• **Exercise materials**:
__________________________________________________
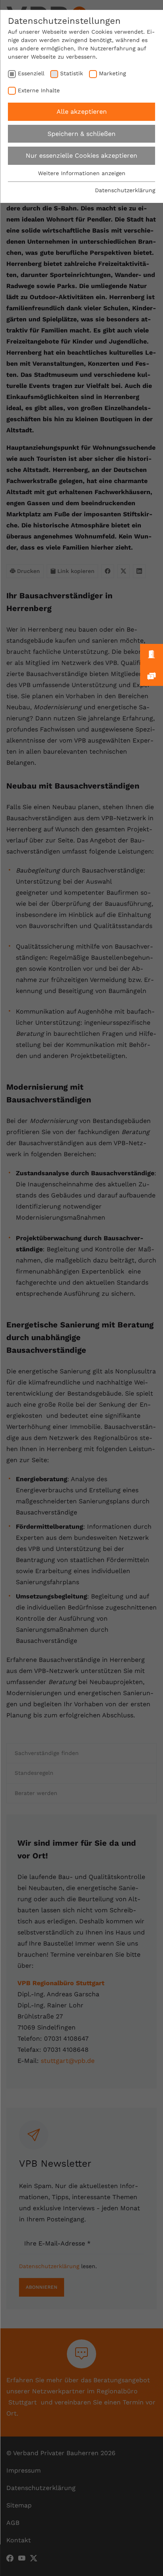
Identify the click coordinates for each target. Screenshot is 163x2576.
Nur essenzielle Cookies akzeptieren (81, 155)
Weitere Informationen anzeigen (81, 173)
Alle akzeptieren (82, 111)
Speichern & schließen (81, 133)
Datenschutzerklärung (125, 190)
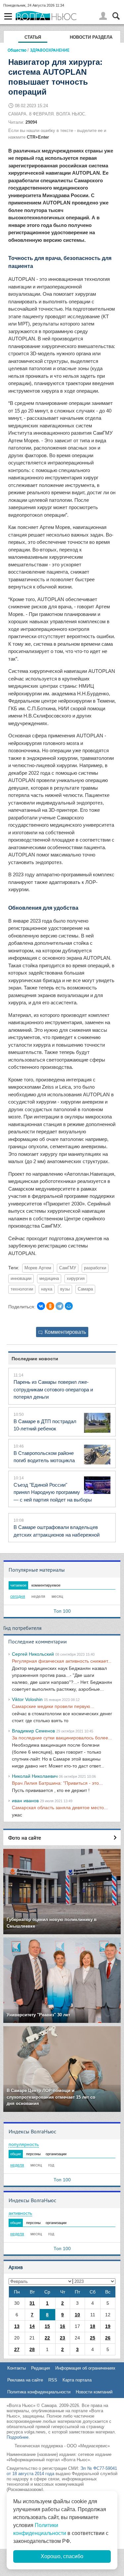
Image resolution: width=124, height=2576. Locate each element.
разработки (95, 1268)
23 (62, 2338)
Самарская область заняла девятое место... (60, 1807)
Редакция (40, 2368)
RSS (52, 2380)
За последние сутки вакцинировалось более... (62, 1737)
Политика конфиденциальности (38, 2391)
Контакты (16, 2368)
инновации (21, 1278)
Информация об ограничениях (85, 2368)
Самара (85, 1289)
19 (107, 2326)
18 (92, 2326)
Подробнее (17, 2437)
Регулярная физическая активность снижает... (61, 1661)
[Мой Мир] (69, 1306)
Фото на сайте (24, 1837)
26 (107, 2338)
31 (32, 2303)
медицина (49, 1278)
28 (32, 2349)
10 (77, 2314)
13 (17, 2326)
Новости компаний (94, 2391)
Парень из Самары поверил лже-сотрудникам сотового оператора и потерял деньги (53, 1389)
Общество (17, 50)
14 (32, 2326)
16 (62, 2326)
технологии (22, 1289)
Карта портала (77, 2380)
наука (46, 1289)
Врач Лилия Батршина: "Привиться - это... (57, 1783)
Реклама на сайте (25, 2380)
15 (47, 2326)
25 (92, 2338)
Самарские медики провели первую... (53, 1706)
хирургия (76, 1278)
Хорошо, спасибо (62, 2556)
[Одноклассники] (50, 1306)
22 (47, 2338)
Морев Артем (37, 1268)
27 (17, 2349)
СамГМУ (67, 1268)
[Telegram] (59, 1306)
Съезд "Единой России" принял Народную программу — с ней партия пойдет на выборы (53, 1492)
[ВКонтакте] (41, 1306)
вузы (65, 1289)
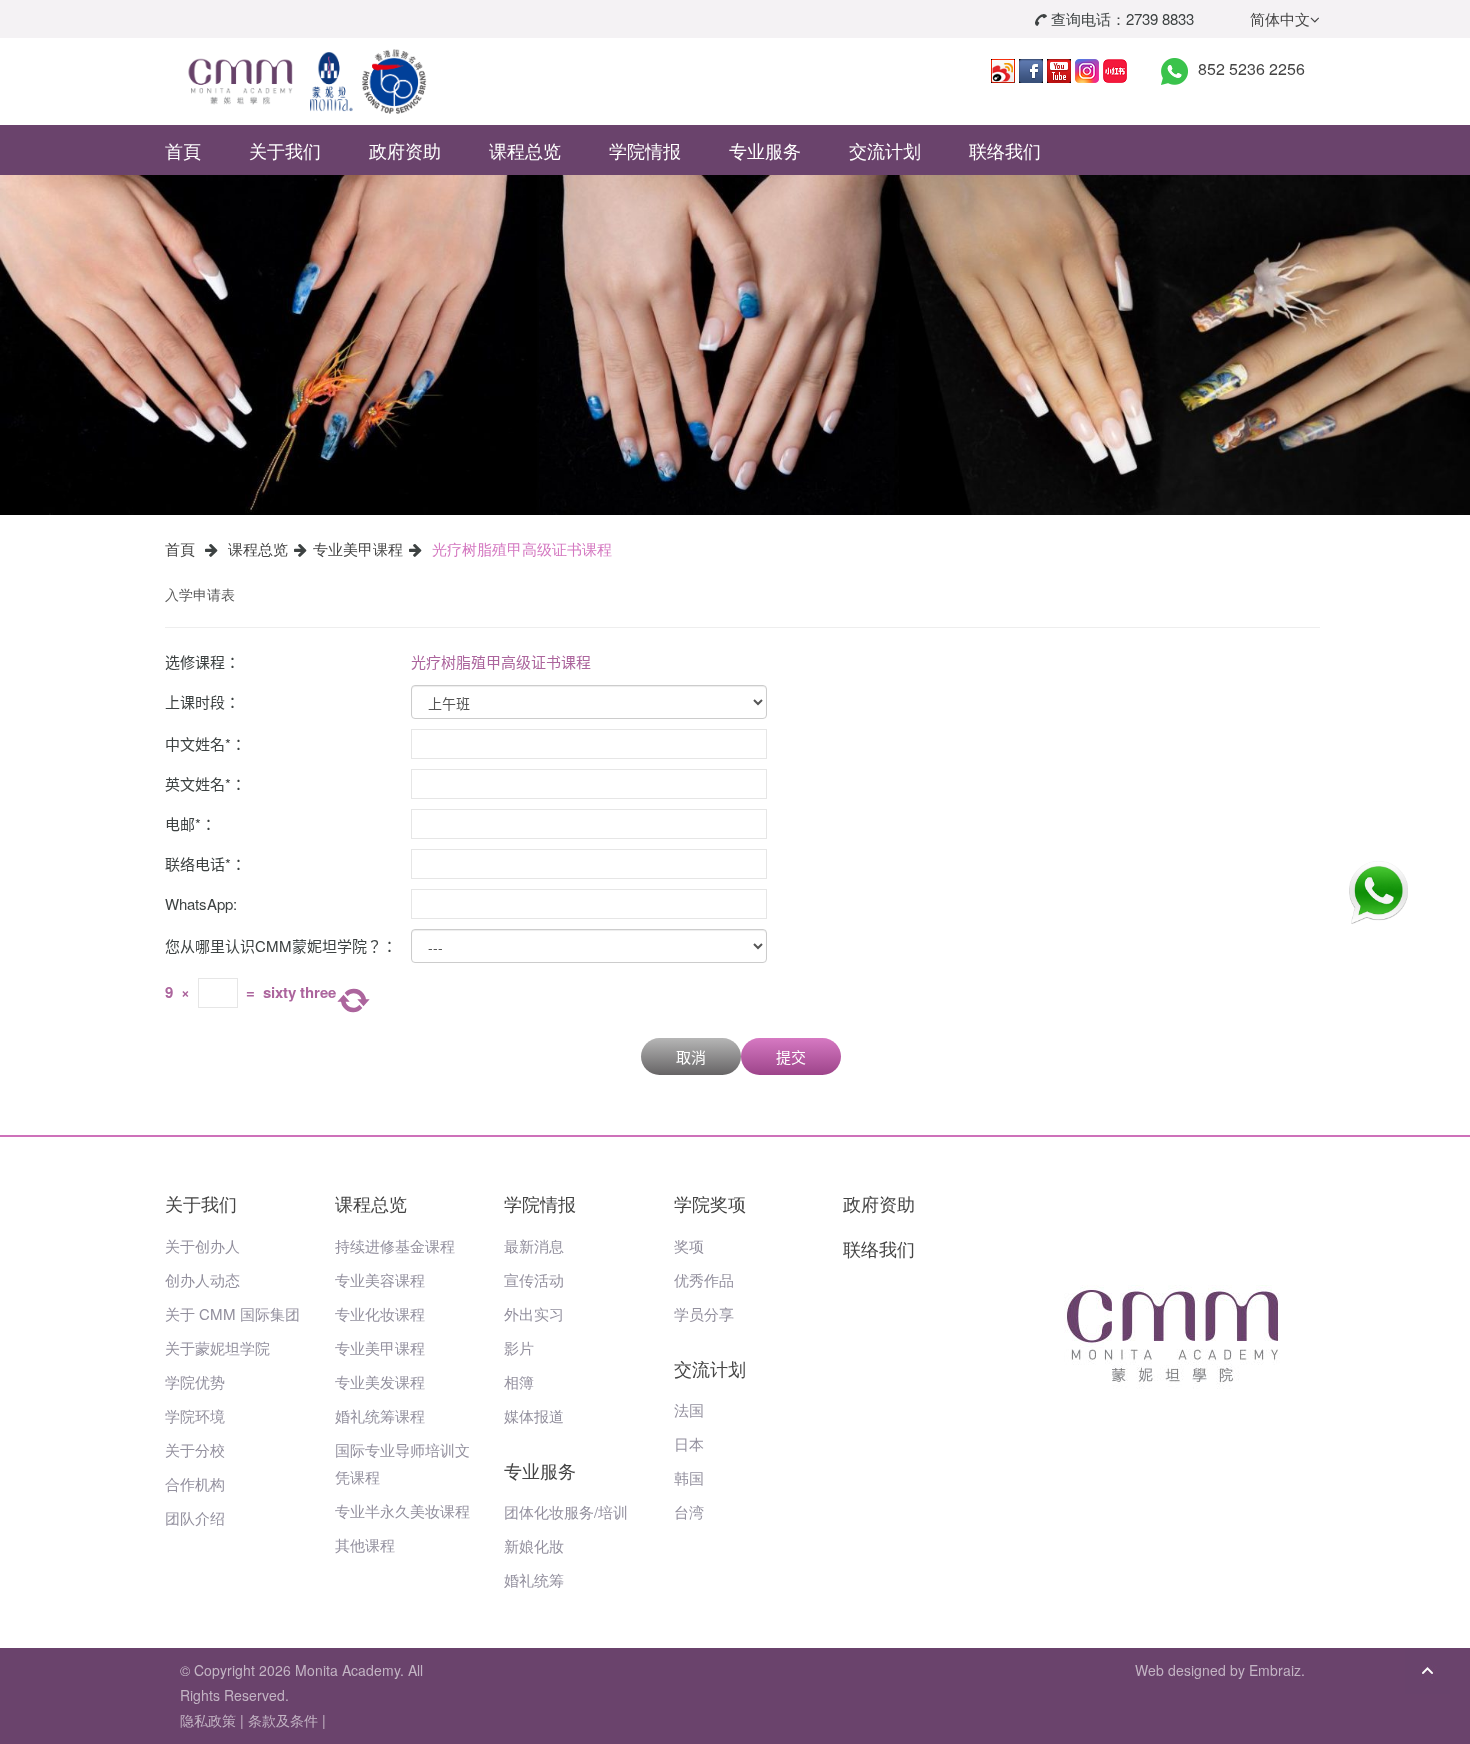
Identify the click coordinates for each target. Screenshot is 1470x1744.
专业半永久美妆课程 (402, 1510)
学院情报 (645, 150)
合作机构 (195, 1483)
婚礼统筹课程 (380, 1415)
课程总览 (525, 150)
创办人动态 (202, 1279)
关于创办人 (202, 1245)
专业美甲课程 (358, 548)
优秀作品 (704, 1279)
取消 (691, 1056)
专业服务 (765, 150)
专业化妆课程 (380, 1313)
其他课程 (365, 1544)
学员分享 (704, 1313)
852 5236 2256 (1251, 68)
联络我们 (1005, 150)
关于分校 (195, 1449)
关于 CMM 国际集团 (232, 1313)
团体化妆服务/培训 (566, 1511)
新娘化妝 (534, 1545)
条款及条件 (283, 1720)
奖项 (689, 1245)
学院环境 (195, 1415)
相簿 (519, 1381)
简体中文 (1280, 18)
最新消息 (534, 1245)
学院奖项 (710, 1203)
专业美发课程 (380, 1381)
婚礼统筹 (534, 1579)
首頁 (183, 150)
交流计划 (885, 150)
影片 (519, 1347)
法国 (689, 1409)
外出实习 (534, 1313)
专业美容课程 (380, 1279)
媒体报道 (534, 1415)
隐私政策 (208, 1720)
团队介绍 (195, 1517)
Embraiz (1275, 1670)
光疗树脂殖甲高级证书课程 (522, 548)
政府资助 (405, 150)
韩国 (689, 1477)
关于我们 (285, 150)
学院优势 (195, 1381)
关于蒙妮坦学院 (217, 1347)
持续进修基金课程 (395, 1245)
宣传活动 (534, 1279)
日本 (689, 1443)
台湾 (689, 1511)
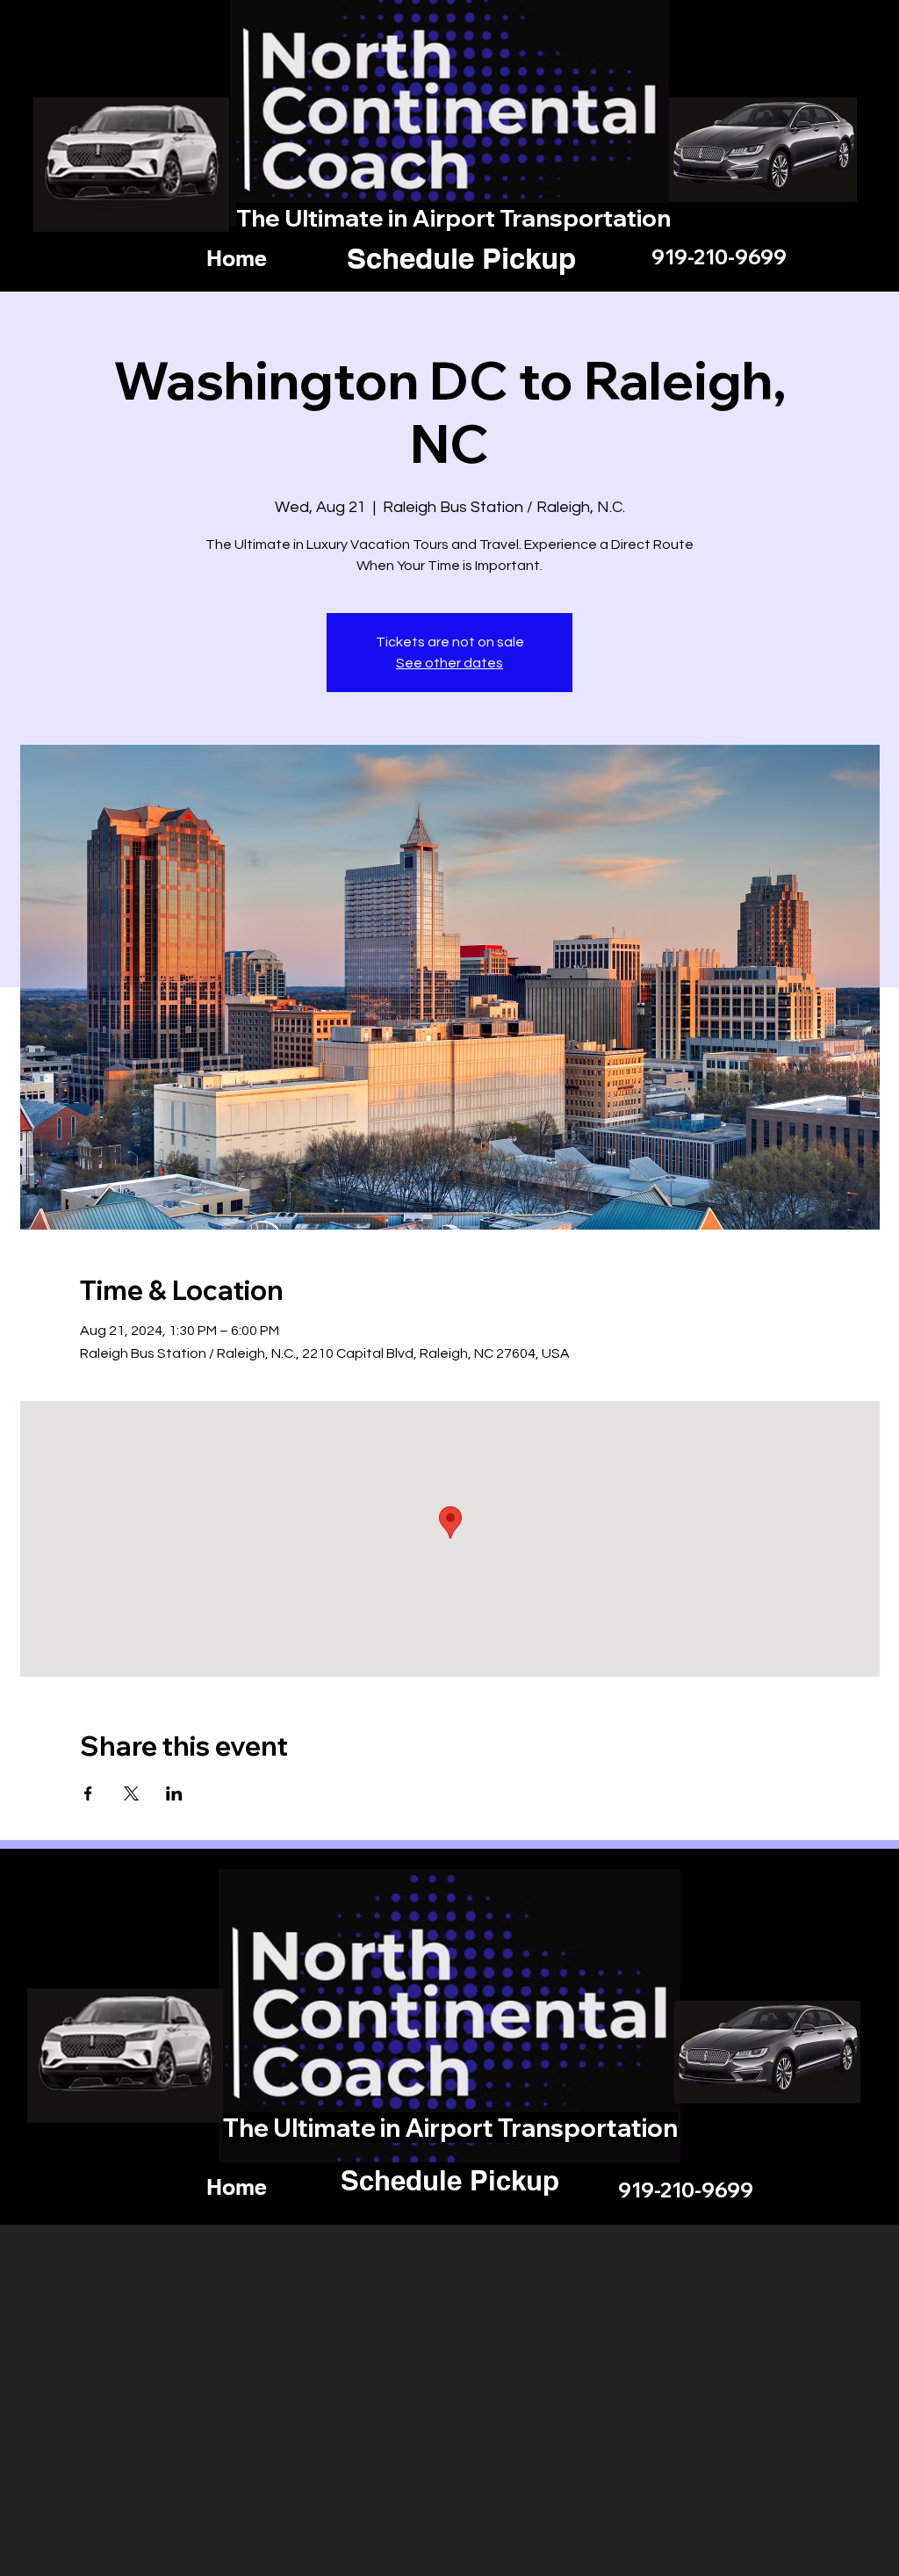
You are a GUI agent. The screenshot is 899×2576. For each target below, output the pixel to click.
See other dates (449, 663)
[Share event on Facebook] (88, 1793)
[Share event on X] (131, 1793)
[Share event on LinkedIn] (174, 1793)
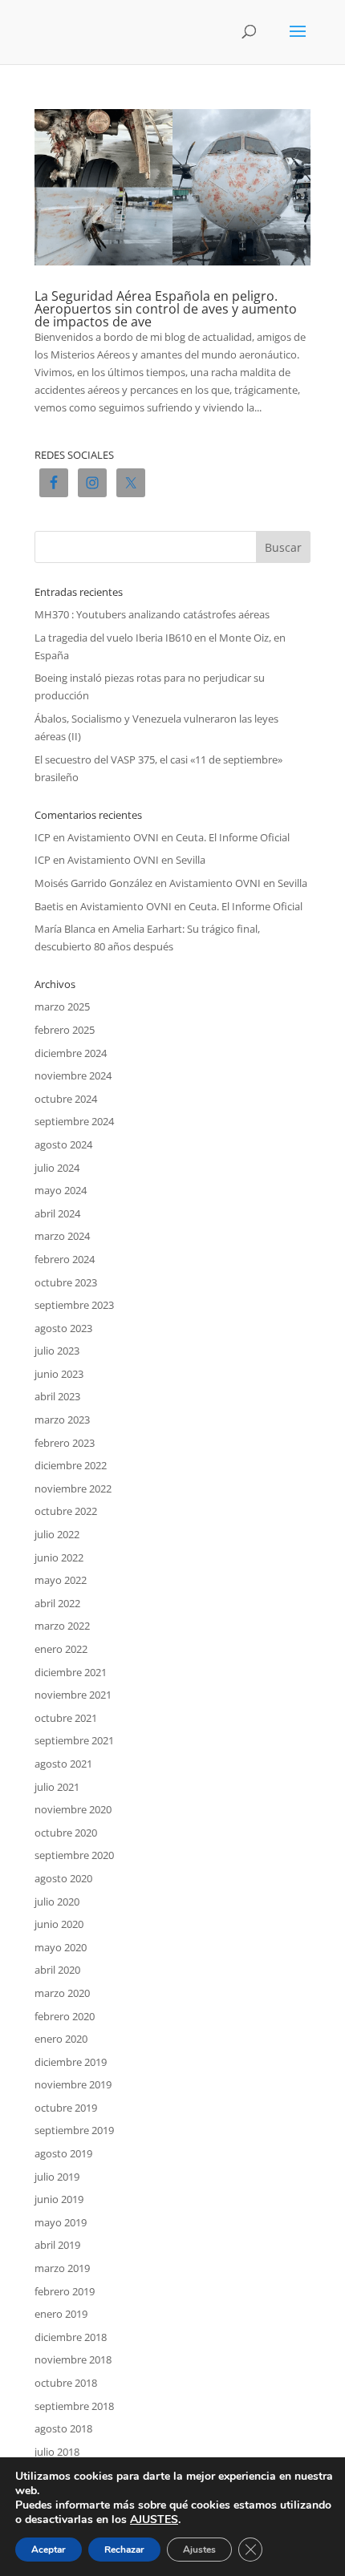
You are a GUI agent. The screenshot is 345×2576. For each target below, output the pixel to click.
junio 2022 (58, 1557)
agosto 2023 (63, 1328)
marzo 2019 (62, 2268)
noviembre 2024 (73, 1075)
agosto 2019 (63, 2153)
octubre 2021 (65, 1718)
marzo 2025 (62, 1006)
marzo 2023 (62, 1419)
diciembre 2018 (70, 2337)
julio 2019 (56, 2176)
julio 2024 (56, 1167)
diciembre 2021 (70, 1672)
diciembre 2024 (70, 1053)
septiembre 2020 (74, 1855)
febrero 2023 (64, 1443)
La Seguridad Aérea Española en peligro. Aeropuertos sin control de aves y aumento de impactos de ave (165, 308)
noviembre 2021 (73, 1694)
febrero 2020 (64, 2016)
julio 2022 (56, 1534)
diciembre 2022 (70, 1465)
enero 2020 (60, 2038)
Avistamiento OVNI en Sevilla (136, 860)
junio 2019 (58, 2199)
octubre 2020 (65, 1832)
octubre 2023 (65, 1282)
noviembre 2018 (73, 2359)
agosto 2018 (63, 2428)
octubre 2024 (65, 1099)
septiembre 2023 (74, 1305)
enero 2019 (60, 2314)
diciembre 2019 (70, 2062)
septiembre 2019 (74, 2130)
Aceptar (48, 2549)
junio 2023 (58, 1374)
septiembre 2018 (74, 2406)
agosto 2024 (63, 1144)
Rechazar (124, 2549)
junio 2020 (58, 1924)
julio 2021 (56, 1787)
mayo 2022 (60, 1580)
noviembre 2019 (73, 2084)
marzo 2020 (62, 1993)
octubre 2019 (65, 2107)
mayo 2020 (60, 1947)
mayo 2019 (60, 2222)
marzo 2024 (62, 1236)
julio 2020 (56, 1901)
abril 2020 (57, 1969)
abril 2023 (57, 1396)
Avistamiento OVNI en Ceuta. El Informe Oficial (178, 837)
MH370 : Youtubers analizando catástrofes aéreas (152, 614)
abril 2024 (57, 1213)
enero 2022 (60, 1649)
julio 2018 (56, 2451)
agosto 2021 (63, 1763)
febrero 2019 (64, 2291)
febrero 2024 (64, 1259)
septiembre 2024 (74, 1121)
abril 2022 (57, 1603)
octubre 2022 (65, 1511)
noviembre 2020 (73, 1809)
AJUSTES (154, 2520)
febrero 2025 (64, 1030)
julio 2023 (56, 1350)
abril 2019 (57, 2245)
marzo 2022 (62, 1625)
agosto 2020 (63, 1878)
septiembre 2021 (74, 1740)
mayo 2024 (60, 1190)
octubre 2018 (65, 2383)
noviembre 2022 (73, 1488)
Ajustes (199, 2549)
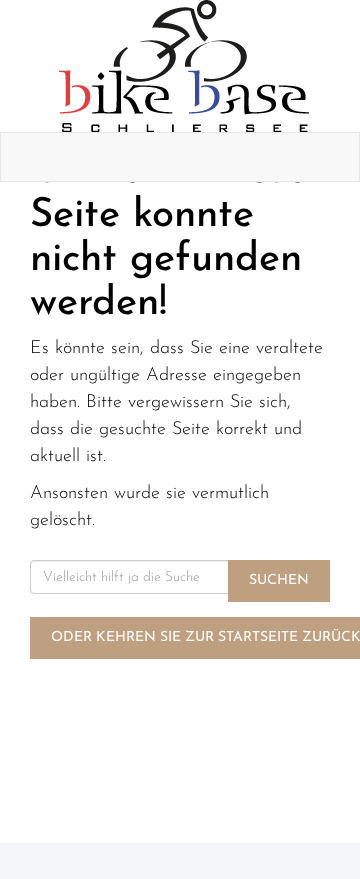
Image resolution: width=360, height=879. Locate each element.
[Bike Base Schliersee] (184, 66)
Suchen (279, 580)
__________________________________________________
Report every line of the entries that carries the word "OVNI".

Avistamiento OVNI en Sevilla (136, 860)
Avistamiento OVNI en Ceuta. El Informe Oficial (178, 837)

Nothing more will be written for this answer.